Finger Board Wood
Here is a description of the most common woods that we use on Aperio necks. Take a minute to read and you will find there is not a lot of mystery in fingerboard woods. The biggest difference is the hardness and Ebony almost always wins that game. The corporate makers choose their wood using economics in their selection process. Save your worry and just choose what you like, not what a big manufacturer fills their assembly line with. You wouldn’t be here if you didn’t want something different!
Maple, Indian Rosewood and Pau Ferro are standard woods we stock. The Pau Ferro costs a little more. We can get other woods but those in general will add an additional cost to your neck. Think about what you want and send me an email or call and I’ll tell you if I can get it and what the additional cost will be.

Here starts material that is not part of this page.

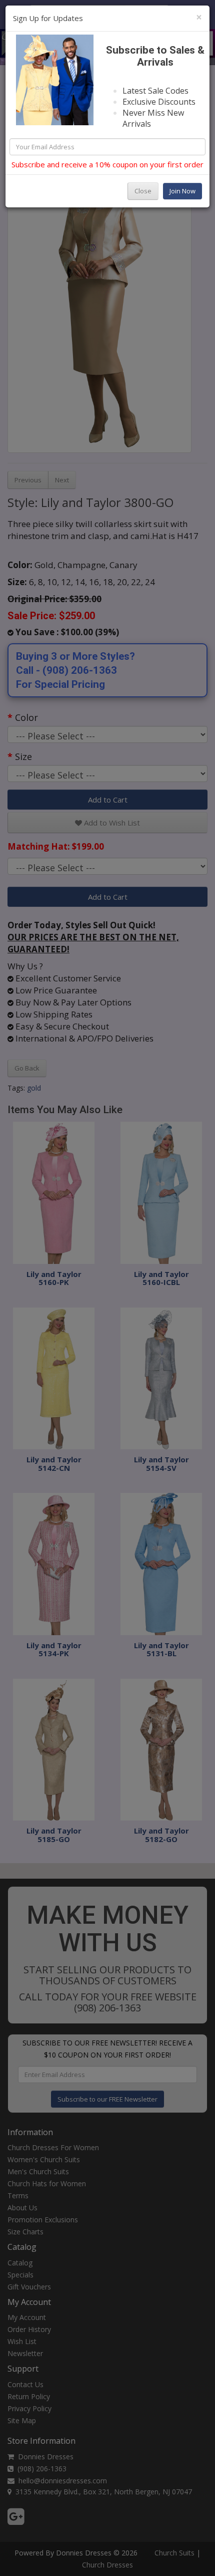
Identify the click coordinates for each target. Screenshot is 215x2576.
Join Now (183, 190)
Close (143, 190)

Maple of course, next to Rosewood, is the most common. We make our necks from one piece of maple so the fretboard is part of the neck without a glue joint. Some people say it helps the tone but it does make for a nice looking neck where there is no joint line.

Indian Rosewood is the most widely used wood around the world for fingerboards on production electric and acoustic guitars, replacing Honduran Rosewood because of cost and availability. Although it is not as wear resistant as Ebony or some of the more dense Rosewoods, larger guitar production facilities value it for its great stability, lower cost and more colorful grain. It is also lighter than Ebony but with equal longitudinal strength when glued to the neck. The color can go from a tan to a brownish purple. If it is a purple color it will fade over time to a browner color.

Pau Ferro has become a quite popular fingerboard wood, mostly among large production electric guitar manufacturers. It may be even more popular in the next few years as it might become less expensive than Indian Rosewood, as it comes from Brazil and Bolivia. There are a lot of economics and politics in wood! Pau Ferro (Machaerium villosum or schleroxylon) is also known as Morado, Santos Rosewood, or Bolivian Rosewood. It is not true Rosewood but it has many of the qualities that are highly regarded in a fingerboard wood. It’s stable, abrasion resistant, hard, attractive, exotic and has good compression strength parallel to the grain. The color can go from a tan to a chocolate brown.